However, because Black women so often must assume all but the procreative aspects of the generally accepted social definitions of manhood, in terms of day-to-day existence, the very definition of manhood is actually un-gendered, or at least de-coupled from patriarchy, which is why, except for procreation, in many, many cases, and under a wide variety of settings, the woman is factually “the man”. Seen?

Who says that women can’t be the man in social terms? Certainly that is not the case in many Black households. If a woman can function as a man, does that mean that males in general are socially castrated, and, as a result, are rendered social eunuchs?

Many men will say that they like strong women, but do they really? Within the context of social relations, does any man want to be in a relationship with a woman who functions as a man does? Or put in less combative terms, can any man embrace patriarchy and, at the same time, embrace a woman who functions as a man?

When we are looking at and socially evaluating the image of a man, what is it we are really contemplating? In a biological sense, “maleness” has a limited and very specific definition. However, in the larger social sense, “manhood” is a definition that reality proves is not limited only to males.
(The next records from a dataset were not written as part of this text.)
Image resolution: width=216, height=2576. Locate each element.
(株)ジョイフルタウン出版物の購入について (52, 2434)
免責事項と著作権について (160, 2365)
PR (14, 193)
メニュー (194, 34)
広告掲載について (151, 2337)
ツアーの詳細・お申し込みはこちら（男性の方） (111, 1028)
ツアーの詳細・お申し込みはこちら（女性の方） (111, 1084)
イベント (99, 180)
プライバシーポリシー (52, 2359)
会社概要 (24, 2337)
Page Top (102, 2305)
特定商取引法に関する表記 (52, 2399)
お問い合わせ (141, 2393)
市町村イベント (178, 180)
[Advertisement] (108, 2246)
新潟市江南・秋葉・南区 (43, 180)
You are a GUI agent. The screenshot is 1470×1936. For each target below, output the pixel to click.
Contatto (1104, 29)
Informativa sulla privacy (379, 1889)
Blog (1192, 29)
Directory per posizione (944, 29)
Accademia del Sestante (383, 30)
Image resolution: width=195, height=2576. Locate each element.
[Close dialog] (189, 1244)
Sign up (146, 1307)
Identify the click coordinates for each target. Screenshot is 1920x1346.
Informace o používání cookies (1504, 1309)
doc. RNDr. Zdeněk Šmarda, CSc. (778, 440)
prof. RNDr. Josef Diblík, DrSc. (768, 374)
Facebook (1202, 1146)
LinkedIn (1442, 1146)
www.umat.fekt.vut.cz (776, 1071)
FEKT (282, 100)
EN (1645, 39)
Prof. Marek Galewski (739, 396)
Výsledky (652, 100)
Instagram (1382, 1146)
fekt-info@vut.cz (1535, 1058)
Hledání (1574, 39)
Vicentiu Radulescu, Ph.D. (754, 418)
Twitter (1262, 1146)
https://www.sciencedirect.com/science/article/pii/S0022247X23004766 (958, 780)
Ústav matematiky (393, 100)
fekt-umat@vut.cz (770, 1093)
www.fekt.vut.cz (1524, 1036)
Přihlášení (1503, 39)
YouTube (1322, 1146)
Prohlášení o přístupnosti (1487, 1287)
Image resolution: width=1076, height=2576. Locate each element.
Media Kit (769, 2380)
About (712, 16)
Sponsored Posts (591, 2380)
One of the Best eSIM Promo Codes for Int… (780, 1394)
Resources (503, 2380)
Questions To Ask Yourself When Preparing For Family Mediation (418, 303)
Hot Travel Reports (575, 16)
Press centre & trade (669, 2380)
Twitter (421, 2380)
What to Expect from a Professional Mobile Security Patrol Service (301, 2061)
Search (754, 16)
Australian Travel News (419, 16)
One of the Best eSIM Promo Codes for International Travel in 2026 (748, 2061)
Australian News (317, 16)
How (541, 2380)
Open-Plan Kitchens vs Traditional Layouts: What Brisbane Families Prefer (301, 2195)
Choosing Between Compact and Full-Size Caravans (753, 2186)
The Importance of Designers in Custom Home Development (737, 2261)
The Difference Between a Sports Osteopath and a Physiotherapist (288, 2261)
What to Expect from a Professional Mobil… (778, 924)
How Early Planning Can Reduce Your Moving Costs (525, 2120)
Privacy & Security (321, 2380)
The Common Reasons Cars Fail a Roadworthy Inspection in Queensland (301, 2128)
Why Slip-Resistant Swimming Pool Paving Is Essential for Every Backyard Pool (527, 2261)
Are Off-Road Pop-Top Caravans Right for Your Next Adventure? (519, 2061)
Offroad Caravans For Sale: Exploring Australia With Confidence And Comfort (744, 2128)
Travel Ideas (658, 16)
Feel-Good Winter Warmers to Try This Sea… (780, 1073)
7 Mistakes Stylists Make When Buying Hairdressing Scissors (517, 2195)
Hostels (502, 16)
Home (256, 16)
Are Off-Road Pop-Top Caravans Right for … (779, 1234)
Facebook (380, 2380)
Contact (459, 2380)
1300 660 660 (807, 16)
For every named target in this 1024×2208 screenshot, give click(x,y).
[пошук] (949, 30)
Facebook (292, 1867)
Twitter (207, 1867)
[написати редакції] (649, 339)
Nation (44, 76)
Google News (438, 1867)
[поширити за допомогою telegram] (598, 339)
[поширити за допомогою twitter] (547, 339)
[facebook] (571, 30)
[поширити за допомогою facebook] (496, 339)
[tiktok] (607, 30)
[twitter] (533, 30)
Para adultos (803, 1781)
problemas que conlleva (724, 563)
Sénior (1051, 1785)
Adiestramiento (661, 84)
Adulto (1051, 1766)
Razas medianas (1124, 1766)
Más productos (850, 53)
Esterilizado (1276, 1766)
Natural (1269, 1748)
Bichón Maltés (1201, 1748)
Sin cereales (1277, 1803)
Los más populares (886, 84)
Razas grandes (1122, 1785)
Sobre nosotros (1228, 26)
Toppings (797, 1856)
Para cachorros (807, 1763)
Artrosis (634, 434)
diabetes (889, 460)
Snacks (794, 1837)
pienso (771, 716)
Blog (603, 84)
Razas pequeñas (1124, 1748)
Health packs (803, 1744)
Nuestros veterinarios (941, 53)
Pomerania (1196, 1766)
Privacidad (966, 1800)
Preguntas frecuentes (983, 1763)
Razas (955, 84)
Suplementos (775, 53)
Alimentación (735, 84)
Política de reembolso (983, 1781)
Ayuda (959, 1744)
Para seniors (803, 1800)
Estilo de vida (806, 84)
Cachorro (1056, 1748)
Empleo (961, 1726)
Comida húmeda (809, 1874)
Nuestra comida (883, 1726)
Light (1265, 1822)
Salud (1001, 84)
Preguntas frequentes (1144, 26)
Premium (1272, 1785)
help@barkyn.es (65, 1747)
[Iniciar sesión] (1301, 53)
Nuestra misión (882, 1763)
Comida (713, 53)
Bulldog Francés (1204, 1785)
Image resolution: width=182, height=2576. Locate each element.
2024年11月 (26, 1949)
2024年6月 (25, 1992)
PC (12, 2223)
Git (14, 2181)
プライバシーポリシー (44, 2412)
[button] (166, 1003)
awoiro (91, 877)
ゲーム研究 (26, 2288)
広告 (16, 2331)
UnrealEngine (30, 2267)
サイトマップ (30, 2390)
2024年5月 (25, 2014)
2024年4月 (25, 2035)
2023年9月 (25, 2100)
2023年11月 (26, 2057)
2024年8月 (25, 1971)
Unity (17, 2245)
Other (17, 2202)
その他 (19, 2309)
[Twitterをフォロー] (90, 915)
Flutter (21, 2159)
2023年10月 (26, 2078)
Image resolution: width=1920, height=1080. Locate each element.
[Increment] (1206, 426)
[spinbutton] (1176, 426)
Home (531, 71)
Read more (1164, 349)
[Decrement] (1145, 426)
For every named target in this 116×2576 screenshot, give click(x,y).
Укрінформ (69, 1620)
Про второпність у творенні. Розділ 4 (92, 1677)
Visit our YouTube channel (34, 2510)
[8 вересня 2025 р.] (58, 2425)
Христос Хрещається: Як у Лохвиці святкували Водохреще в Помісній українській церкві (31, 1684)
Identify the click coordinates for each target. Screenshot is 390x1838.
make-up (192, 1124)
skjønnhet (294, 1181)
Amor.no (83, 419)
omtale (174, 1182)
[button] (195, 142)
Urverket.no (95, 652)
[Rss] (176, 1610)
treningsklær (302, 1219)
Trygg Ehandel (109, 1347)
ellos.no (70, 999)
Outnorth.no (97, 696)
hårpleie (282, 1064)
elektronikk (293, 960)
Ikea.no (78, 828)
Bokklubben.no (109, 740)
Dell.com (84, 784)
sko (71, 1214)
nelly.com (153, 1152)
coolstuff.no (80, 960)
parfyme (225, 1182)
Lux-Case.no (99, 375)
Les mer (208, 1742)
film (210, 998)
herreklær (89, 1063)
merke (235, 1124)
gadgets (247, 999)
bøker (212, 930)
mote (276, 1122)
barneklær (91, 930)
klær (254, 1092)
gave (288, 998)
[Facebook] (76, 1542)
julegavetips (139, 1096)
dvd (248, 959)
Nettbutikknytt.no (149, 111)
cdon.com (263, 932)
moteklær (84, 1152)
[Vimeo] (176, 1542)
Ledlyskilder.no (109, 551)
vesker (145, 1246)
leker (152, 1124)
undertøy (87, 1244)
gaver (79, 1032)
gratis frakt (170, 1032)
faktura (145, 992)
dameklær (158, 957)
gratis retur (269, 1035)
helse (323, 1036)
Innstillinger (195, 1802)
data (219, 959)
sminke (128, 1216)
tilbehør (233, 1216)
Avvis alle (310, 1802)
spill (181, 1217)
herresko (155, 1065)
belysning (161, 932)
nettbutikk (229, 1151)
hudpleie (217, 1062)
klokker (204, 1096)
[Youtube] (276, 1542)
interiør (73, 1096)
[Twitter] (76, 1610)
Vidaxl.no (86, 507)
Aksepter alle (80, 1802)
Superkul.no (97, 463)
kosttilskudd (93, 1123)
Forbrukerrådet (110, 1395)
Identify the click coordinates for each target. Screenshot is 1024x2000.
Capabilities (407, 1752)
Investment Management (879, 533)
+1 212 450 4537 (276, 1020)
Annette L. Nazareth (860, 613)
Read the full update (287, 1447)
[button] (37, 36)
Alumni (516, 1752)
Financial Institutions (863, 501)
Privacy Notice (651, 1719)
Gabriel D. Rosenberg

What does it mean to be a man, and, beyond biology, can a woman be a man? What we really need is a new, another, definition of manhood. 



There are so many questions to be explored. Can a homosexual be a man, e.g. was James Baldwin a man? While it is popular to say that only a man can teach a boy to become a man, is that actually true or is it simply a patriarchal truism? So many millions of Black men were reared by Black women in female-headed households.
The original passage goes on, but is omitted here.